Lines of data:
########################################
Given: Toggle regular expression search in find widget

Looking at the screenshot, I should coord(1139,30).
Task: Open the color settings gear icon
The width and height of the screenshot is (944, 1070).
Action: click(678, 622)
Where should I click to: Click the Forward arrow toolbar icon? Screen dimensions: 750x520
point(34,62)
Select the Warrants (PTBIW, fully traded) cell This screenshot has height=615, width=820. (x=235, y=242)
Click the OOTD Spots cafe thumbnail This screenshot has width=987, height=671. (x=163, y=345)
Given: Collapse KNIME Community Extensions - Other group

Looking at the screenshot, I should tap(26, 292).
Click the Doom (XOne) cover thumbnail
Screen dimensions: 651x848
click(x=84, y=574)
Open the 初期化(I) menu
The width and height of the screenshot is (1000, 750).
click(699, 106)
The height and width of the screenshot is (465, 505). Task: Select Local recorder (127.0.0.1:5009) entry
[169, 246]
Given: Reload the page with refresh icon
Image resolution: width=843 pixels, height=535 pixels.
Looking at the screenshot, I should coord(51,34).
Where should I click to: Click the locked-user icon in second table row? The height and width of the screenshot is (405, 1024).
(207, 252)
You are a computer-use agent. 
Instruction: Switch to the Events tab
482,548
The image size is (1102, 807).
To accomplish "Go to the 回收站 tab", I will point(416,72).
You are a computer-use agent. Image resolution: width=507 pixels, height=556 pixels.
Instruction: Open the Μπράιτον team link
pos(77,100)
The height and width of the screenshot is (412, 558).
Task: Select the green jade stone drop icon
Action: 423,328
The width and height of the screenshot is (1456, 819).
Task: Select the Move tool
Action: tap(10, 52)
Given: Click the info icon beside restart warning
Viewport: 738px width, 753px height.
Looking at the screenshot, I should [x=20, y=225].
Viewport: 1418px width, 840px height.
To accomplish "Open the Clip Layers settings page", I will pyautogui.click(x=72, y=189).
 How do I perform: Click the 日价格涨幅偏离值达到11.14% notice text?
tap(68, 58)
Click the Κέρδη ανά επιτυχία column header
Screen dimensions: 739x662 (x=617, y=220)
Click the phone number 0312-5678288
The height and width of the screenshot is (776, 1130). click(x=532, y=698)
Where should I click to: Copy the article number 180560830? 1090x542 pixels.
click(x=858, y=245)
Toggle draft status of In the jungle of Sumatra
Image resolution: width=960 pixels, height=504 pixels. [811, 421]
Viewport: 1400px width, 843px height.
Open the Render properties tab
########################################
§ **SET EXERCISE**
Copy every one of the records above word for word, with nothing changed.

§ **TASK OUTPUT**
Given: Toggle regular expression search in find widget

Looking at the screenshot, I should coord(1139,30).
Task: Open the color settings gear icon
The width and height of the screenshot is (944, 1070).
Action: click(678, 622)
Where should I click to: Click the Forward arrow toolbar icon? Screen dimensions: 750x520
point(34,62)
Select the Warrants (PTBIW, fully traded) cell This screenshot has height=615, width=820. (x=235, y=242)
Click the OOTD Spots cafe thumbnail This screenshot has width=987, height=671. (x=163, y=345)
Given: Collapse KNIME Community Extensions - Other group

Looking at the screenshot, I should tap(26, 292).
Click the Doom (XOne) cover thumbnail
Screen dimensions: 651x848
click(x=84, y=574)
Open the 初期化(I) menu
The width and height of the screenshot is (1000, 750).
click(699, 106)
The height and width of the screenshot is (465, 505). Task: Select Local recorder (127.0.0.1:5009) entry
[169, 246]
Given: Reload the page with refresh icon
Image resolution: width=843 pixels, height=535 pixels.
Looking at the screenshot, I should coord(51,34).
Where should I click to: Click the locked-user icon in second table row? The height and width of the screenshot is (405, 1024).
(207, 252)
You are a computer-use agent. 
Instruction: Switch to the Events tab
482,548
The image size is (1102, 807).
To accomplish "Go to the 回收站 tab", I will point(416,72).
You are a computer-use agent. Image resolution: width=507 pixels, height=556 pixels.
Instruction: Open the Μπράιτον team link
pos(77,100)
The height and width of the screenshot is (412, 558).
Task: Select the green jade stone drop icon
Action: 423,328
The width and height of the screenshot is (1456, 819).
Task: Select the Move tool
Action: tap(10, 52)
Given: Click the info icon beside restart warning
Viewport: 738px width, 753px height.
Looking at the screenshot, I should [x=20, y=225].
Viewport: 1418px width, 840px height.
To accomplish "Open the Clip Layers settings page", I will pyautogui.click(x=72, y=189).
 How do I perform: Click the 日价格涨幅偏离值达到11.14% notice text?
tap(68, 58)
Click the Κέρδη ανά επιτυχία column header
Screen dimensions: 739x662 (x=617, y=220)
Click the phone number 0312-5678288
The height and width of the screenshot is (776, 1130). click(x=532, y=698)
Where should I click to: Copy the article number 180560830? 1090x542 pixels.
click(x=858, y=245)
Toggle draft status of In the jungle of Sumatra
Image resolution: width=960 pixels, height=504 pixels. [811, 421]
Viewport: 1400px width, 843px height.
Open the Render properties tab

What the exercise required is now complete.